─── DATASET RECORDS

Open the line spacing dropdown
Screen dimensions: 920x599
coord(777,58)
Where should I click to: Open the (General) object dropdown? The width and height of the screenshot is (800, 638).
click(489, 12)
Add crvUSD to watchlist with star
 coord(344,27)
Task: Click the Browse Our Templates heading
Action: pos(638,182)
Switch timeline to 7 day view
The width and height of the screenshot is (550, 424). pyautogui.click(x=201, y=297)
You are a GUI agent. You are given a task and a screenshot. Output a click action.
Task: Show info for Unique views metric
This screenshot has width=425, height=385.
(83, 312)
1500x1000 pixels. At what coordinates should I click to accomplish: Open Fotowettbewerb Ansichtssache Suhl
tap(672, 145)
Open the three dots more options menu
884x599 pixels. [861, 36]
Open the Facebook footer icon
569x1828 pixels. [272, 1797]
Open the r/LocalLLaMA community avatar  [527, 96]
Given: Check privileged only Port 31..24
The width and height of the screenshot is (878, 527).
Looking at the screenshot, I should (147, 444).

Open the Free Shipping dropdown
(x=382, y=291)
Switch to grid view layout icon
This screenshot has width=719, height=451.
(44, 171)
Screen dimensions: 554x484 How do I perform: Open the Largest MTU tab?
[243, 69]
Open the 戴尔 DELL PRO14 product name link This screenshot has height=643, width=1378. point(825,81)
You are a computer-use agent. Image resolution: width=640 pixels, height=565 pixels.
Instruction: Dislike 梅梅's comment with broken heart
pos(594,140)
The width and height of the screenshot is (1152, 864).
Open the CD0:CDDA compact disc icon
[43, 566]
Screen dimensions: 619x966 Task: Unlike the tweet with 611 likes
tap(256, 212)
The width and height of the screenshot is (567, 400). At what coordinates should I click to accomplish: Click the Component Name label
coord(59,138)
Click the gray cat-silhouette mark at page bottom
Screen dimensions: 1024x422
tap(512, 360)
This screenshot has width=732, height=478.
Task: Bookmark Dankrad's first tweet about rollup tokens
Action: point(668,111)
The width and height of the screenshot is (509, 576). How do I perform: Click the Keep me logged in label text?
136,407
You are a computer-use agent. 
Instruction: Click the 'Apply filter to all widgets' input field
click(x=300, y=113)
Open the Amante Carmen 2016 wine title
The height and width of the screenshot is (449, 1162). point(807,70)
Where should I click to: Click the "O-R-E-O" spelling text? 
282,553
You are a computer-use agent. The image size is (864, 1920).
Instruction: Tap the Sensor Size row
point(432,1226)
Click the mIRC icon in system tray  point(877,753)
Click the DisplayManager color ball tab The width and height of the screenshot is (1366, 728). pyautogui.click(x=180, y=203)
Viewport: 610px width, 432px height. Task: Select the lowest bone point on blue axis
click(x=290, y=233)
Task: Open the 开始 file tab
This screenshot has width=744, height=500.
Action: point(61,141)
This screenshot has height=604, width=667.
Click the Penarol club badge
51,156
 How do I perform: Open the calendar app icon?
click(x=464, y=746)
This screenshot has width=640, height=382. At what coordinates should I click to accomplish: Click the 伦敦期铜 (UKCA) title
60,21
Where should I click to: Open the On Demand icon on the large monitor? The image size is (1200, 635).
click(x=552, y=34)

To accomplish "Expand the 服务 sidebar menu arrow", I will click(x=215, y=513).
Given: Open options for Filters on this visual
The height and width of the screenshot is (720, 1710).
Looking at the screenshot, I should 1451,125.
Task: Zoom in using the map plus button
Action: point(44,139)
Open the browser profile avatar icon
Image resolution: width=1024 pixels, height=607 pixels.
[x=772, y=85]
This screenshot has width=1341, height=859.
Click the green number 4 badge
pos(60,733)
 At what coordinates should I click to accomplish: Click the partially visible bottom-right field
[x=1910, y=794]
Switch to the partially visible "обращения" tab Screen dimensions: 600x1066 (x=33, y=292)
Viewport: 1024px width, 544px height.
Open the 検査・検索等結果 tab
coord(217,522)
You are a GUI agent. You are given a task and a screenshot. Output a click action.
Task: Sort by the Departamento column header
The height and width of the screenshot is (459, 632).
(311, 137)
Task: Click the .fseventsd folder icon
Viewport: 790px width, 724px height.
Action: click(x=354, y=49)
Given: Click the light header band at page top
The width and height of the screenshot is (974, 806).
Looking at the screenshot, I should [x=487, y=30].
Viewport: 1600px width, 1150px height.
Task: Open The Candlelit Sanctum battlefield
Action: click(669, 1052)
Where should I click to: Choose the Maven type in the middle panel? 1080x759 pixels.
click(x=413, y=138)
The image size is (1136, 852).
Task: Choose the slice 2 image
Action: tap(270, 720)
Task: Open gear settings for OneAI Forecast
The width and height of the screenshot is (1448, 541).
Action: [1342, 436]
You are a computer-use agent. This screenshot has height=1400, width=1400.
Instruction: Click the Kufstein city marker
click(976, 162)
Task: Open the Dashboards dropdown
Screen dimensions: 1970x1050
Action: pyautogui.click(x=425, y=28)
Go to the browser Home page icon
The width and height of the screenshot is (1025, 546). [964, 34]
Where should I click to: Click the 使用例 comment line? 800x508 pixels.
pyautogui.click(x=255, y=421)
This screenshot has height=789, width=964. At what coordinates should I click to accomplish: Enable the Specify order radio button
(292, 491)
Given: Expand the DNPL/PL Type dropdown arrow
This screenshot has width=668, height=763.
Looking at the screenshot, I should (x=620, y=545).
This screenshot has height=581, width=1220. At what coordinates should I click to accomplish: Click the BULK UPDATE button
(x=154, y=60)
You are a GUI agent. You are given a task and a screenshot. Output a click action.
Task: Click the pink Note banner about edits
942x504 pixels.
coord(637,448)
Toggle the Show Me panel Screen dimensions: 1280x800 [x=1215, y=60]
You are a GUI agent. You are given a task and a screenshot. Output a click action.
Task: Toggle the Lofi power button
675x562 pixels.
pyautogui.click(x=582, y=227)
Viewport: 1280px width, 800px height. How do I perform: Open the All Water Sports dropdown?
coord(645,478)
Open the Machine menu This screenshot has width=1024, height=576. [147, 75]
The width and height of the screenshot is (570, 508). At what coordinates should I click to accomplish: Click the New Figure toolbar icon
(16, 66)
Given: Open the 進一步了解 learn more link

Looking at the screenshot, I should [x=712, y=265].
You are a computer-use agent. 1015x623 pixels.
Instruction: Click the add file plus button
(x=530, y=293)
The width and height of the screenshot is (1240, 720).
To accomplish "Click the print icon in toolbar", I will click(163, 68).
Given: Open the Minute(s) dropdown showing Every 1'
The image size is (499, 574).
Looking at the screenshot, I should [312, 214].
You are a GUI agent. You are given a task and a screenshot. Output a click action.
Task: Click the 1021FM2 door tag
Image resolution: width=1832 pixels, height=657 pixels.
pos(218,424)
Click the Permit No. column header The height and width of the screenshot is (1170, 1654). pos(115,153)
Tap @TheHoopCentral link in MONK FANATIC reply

──────

**AIM OF THE TASK:**
Transcribe the records. Keep every word exactly as it stands.

**YOUR SOLUTION:**
Open the line spacing dropdown
Screen dimensions: 920x599
coord(777,58)
Where should I click to: Open the (General) object dropdown? The width and height of the screenshot is (800, 638).
click(489, 12)
Add crvUSD to watchlist with star
 coord(344,27)
Task: Click the Browse Our Templates heading
Action: pos(638,182)
Switch timeline to 7 day view
The width and height of the screenshot is (550, 424). pyautogui.click(x=201, y=297)
You are a GUI agent. You are given a task and a screenshot. Output a click action.
Task: Show info for Unique views metric
This screenshot has width=425, height=385.
(83, 312)
1500x1000 pixels. At what coordinates should I click to accomplish: Open Fotowettbewerb Ansichtssache Suhl
tap(672, 145)
Open the three dots more options menu
884x599 pixels. [861, 36]
Open the Facebook footer icon
569x1828 pixels. [272, 1797]
Open the r/LocalLLaMA community avatar  [527, 96]
Given: Check privileged only Port 31..24
The width and height of the screenshot is (878, 527).
Looking at the screenshot, I should (147, 444).

Open the Free Shipping dropdown
(x=382, y=291)
Switch to grid view layout icon
This screenshot has width=719, height=451.
(44, 171)
Screen dimensions: 554x484 How do I perform: Open the Largest MTU tab?
[243, 69]
Open the 戴尔 DELL PRO14 product name link This screenshot has height=643, width=1378. point(825,81)
You are a computer-use agent. Image resolution: width=640 pixels, height=565 pixels.
Instruction: Dislike 梅梅's comment with broken heart
pos(594,140)
The width and height of the screenshot is (1152, 864).
Open the CD0:CDDA compact disc icon
[43, 566]
Screen dimensions: 619x966 Task: Unlike the tweet with 611 likes
tap(256, 212)
The width and height of the screenshot is (567, 400). At what coordinates should I click to accomplish: Click the Component Name label
coord(59,138)
Click the gray cat-silhouette mark at page bottom
Screen dimensions: 1024x422
tap(512, 360)
This screenshot has width=732, height=478.
Task: Bookmark Dankrad's first tweet about rollup tokens
Action: point(668,111)
The width and height of the screenshot is (509, 576). How do I perform: Click the Keep me logged in label text?
136,407
You are a computer-use agent. 
Instruction: Click the 'Apply filter to all widgets' input field
click(x=300, y=113)
Open the Amante Carmen 2016 wine title
The height and width of the screenshot is (449, 1162). point(807,70)
Where should I click to: Click the "O-R-E-O" spelling text? 
282,553
You are a computer-use agent. The image size is (864, 1920).
Instruction: Tap the Sensor Size row
point(432,1226)
Click the mIRC icon in system tray  point(877,753)
Click the DisplayManager color ball tab The width and height of the screenshot is (1366, 728). pyautogui.click(x=180, y=203)
Viewport: 610px width, 432px height. Task: Select the lowest bone point on blue axis
click(x=290, y=233)
Task: Open the 开始 file tab
This screenshot has width=744, height=500.
Action: point(61,141)
This screenshot has height=604, width=667.
Click the Penarol club badge
51,156
 How do I perform: Open the calendar app icon?
click(x=464, y=746)
This screenshot has width=640, height=382. At what coordinates should I click to accomplish: Click the 伦敦期铜 (UKCA) title
60,21
Where should I click to: Open the On Demand icon on the large monitor? The image size is (1200, 635).
click(x=552, y=34)

To accomplish "Expand the 服务 sidebar menu arrow", I will click(x=215, y=513).
Given: Open options for Filters on this visual
The height and width of the screenshot is (720, 1710).
Looking at the screenshot, I should 1451,125.
Task: Zoom in using the map plus button
Action: point(44,139)
Open the browser profile avatar icon
Image resolution: width=1024 pixels, height=607 pixels.
[x=772, y=85]
This screenshot has width=1341, height=859.
Click the green number 4 badge
pos(60,733)
 At what coordinates should I click to accomplish: Click the partially visible bottom-right field
[x=1910, y=794]
Switch to the partially visible "обращения" tab Screen dimensions: 600x1066 (x=33, y=292)
Viewport: 1024px width, 544px height.
Open the 検査・検索等結果 tab
coord(217,522)
You are a GUI agent. You are given a task and a screenshot. Output a click action.
Task: Sort by the Departamento column header
The height and width of the screenshot is (459, 632).
(311, 137)
Task: Click the .fseventsd folder icon
Viewport: 790px width, 724px height.
Action: click(x=354, y=49)
Given: Click the light header band at page top
The width and height of the screenshot is (974, 806).
Looking at the screenshot, I should [x=487, y=30].
Viewport: 1600px width, 1150px height.
Task: Open The Candlelit Sanctum battlefield
Action: click(669, 1052)
Where should I click to: Choose the Maven type in the middle panel? 1080x759 pixels.
click(x=413, y=138)
The image size is (1136, 852).
Task: Choose the slice 2 image
Action: tap(270, 720)
Task: Open gear settings for OneAI Forecast
The width and height of the screenshot is (1448, 541).
Action: [1342, 436]
You are a computer-use agent. This screenshot has height=1400, width=1400.
Instruction: Click the Kufstein city marker
click(976, 162)
Task: Open the Dashboards dropdown
Screen dimensions: 1970x1050
Action: pyautogui.click(x=425, y=28)
Go to the browser Home page icon
The width and height of the screenshot is (1025, 546). [964, 34]
Where should I click to: Click the 使用例 comment line? 800x508 pixels.
pyautogui.click(x=255, y=421)
This screenshot has height=789, width=964. At what coordinates should I click to accomplish: Enable the Specify order radio button
(292, 491)
Given: Expand the DNPL/PL Type dropdown arrow
This screenshot has width=668, height=763.
Looking at the screenshot, I should (x=620, y=545).
This screenshot has height=581, width=1220. At what coordinates should I click to accomplish: Click the BULK UPDATE button
(x=154, y=60)
You are a GUI agent. You are given a task and a screenshot. Output a click action.
Task: Click the pink Note banner about edits
942x504 pixels.
coord(637,448)
Toggle the Show Me panel Screen dimensions: 1280x800 [x=1215, y=60]
You are a GUI agent. You are given a task and a screenshot. Output a click action.
Task: Toggle the Lofi power button
675x562 pixels.
pyautogui.click(x=582, y=227)
Viewport: 1280px width, 800px height. How do I perform: Open the All Water Sports dropdown?
coord(645,478)
Open the Machine menu This screenshot has width=1024, height=576. [147, 75]
The width and height of the screenshot is (570, 508). At what coordinates should I click to accomplish: Click the New Figure toolbar icon
(16, 66)
Given: Open the 進一步了解 learn more link

Looking at the screenshot, I should [x=712, y=265].
You are a computer-use agent. 1015x623 pixels.
Instruction: Click the add file plus button
(x=530, y=293)
The width and height of the screenshot is (1240, 720).
To accomplish "Click the print icon in toolbar", I will click(163, 68).
Given: Open the Minute(s) dropdown showing Every 1'
The image size is (499, 574).
Looking at the screenshot, I should [312, 214].
You are a GUI agent. You are given a task and a screenshot. Output a click action.
Task: Click the 1021FM2 door tag
Image resolution: width=1832 pixels, height=657 pixels.
pos(218,424)
Click the Permit No. column header The height and width of the screenshot is (1170, 1654). pos(115,153)
Tap @TheHoopCentral link in MONK FANATIC reply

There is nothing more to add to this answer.